Consider a set of input vectors $X = \{\hat{x}_n \mid n \in \mathbb{Z}, 0 \leq n \lt C \}$, where $C$ is the total number of available input vectors. It is often the case in AI problems that you wish to split the input set into two uneven parts $X_{\text{train}}$ and $X_{\text{test}}$. Let's assume an $80\%$ train, $20\%$ test scenario. So, my first question is how to best represent this. I have considered binomial coefficient notation followed by set subtraction:

$$ X_\text{test} \in {X \choose {\lfloor \frac{C}{5} \rfloor}} \qquad X_\text{train} = X \setminus X_\text{test} $$

Is the above valid?
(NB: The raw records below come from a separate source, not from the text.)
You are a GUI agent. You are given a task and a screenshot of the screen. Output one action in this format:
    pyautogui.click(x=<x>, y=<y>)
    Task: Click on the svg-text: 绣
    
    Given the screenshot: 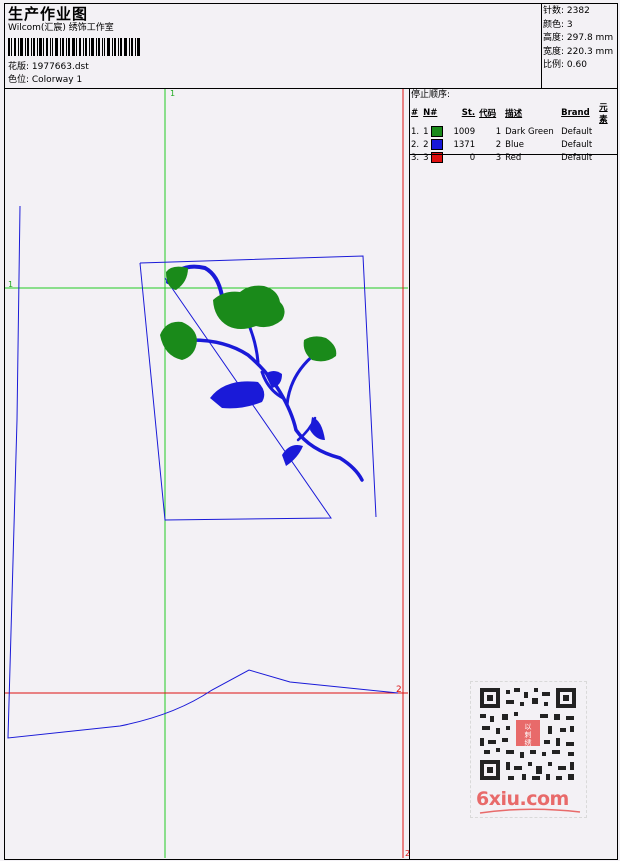 What is the action you would take?
    pyautogui.click(x=528, y=742)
This leads to the next question: for labels, lets say we have $y = \{\lambda_n \in \{0, 1\} \mid n \in \mathbb{Z}, 0 \leq n \lt C \}$. Is it enough to say:

$$ y_\text{test} = \{\lambda_n \mid \hat{x}_n \in X_\text{test}\} \qquad y_\text{train} = \{\lambda_n \mid \hat{x}_n \in X_\text{train}\} $$

or do I need to qualify the possible values of $n$ again, or include a $\forall$ somewhere, or am I just generally way off in notation? If I am, would something like the union of sets notation work?

$$ y_\text{test} = \bigcup_{x_n \in X_{\text{test}}} \{\lambda_n\} \qquad y_\text{train} = \bigcup_{x_n \in X_{\text{train}}} \{\lambda_n\} $$

Or does this just present the same issues as above?